=== Task inputs ===

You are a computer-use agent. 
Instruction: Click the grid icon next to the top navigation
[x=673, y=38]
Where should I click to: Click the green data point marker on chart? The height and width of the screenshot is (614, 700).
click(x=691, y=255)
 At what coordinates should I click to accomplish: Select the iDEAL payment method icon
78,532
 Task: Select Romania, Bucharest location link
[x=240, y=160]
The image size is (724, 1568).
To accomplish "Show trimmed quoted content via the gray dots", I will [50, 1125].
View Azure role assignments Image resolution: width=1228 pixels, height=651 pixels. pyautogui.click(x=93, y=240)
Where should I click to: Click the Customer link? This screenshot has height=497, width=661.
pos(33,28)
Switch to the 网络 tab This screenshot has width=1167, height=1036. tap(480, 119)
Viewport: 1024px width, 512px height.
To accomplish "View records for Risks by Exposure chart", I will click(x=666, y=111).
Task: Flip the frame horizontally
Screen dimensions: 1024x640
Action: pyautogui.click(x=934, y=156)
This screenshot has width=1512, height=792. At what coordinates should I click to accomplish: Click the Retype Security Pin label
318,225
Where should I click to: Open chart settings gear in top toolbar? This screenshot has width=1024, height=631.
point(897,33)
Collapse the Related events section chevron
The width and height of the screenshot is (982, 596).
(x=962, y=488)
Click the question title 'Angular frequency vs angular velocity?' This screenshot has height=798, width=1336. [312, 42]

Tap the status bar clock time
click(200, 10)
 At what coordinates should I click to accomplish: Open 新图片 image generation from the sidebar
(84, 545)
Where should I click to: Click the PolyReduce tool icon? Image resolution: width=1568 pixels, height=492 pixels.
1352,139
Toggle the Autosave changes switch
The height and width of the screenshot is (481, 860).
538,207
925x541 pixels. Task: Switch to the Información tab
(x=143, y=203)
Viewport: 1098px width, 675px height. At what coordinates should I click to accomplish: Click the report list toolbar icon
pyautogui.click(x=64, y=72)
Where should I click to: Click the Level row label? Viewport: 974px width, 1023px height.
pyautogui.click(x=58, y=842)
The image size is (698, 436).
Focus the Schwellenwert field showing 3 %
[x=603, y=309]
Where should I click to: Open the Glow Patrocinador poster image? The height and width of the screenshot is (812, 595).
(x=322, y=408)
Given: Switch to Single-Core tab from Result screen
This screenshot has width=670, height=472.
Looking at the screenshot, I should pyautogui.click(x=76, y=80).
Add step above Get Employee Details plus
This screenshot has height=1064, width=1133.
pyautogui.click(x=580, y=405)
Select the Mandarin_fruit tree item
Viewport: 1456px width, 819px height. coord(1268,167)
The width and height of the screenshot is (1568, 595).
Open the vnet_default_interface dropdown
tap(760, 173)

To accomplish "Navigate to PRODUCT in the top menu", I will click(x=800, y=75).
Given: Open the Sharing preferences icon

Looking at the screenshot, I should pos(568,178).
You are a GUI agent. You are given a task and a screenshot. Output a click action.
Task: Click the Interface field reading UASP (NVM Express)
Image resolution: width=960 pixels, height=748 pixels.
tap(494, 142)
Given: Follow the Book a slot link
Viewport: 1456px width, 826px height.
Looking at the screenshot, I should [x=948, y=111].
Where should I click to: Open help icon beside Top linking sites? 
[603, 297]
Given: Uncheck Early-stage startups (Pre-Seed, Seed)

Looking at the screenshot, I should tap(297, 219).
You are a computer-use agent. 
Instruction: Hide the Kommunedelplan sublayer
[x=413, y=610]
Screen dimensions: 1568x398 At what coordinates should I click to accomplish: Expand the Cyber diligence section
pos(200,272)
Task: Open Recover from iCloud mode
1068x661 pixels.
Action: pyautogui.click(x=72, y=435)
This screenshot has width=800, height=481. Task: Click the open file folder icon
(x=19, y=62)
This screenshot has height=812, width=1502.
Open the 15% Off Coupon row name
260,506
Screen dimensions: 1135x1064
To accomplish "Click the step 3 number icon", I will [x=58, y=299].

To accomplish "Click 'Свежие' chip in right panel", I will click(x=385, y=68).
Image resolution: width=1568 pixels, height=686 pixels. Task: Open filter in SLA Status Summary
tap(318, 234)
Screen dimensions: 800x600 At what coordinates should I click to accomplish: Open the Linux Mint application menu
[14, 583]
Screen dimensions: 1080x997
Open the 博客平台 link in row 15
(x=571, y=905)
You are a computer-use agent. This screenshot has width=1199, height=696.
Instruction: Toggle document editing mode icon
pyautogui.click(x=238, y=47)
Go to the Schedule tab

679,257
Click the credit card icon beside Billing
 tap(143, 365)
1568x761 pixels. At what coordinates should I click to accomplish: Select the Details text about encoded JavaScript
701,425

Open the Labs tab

=== What to produce ===
Set down, exactly and without anything extra, every line from the one that contains "Screen dimensions: 1568x398" through the final line of the material.

=== Answer to this exercise ===
Screen dimensions: 1568x398 At what coordinates should I click to accomplish: Expand the Cyber diligence section
pos(200,272)
Task: Open Recover from iCloud mode
1068x661 pixels.
Action: pyautogui.click(x=72, y=435)
This screenshot has width=800, height=481. Task: Click the open file folder icon
(x=19, y=62)
This screenshot has height=812, width=1502.
Open the 15% Off Coupon row name
260,506
Screen dimensions: 1135x1064
To accomplish "Click the step 3 number icon", I will [x=58, y=299].

To accomplish "Click 'Свежие' chip in right panel", I will click(x=385, y=68).
Image resolution: width=1568 pixels, height=686 pixels. Task: Open filter in SLA Status Summary
tap(318, 234)
Screen dimensions: 800x600 At what coordinates should I click to accomplish: Open the Linux Mint application menu
[14, 583]
Screen dimensions: 1080x997
Open the 博客平台 link in row 15
(x=571, y=905)
You are a computer-use agent. This screenshot has width=1199, height=696.
Instruction: Toggle document editing mode icon
pyautogui.click(x=238, y=47)
Go to the Schedule tab

679,257
Click the credit card icon beside Billing
 tap(143, 365)
1568x761 pixels. At what coordinates should I click to accomplish: Select the Details text about encoded JavaScript
701,425

Open the Labs tab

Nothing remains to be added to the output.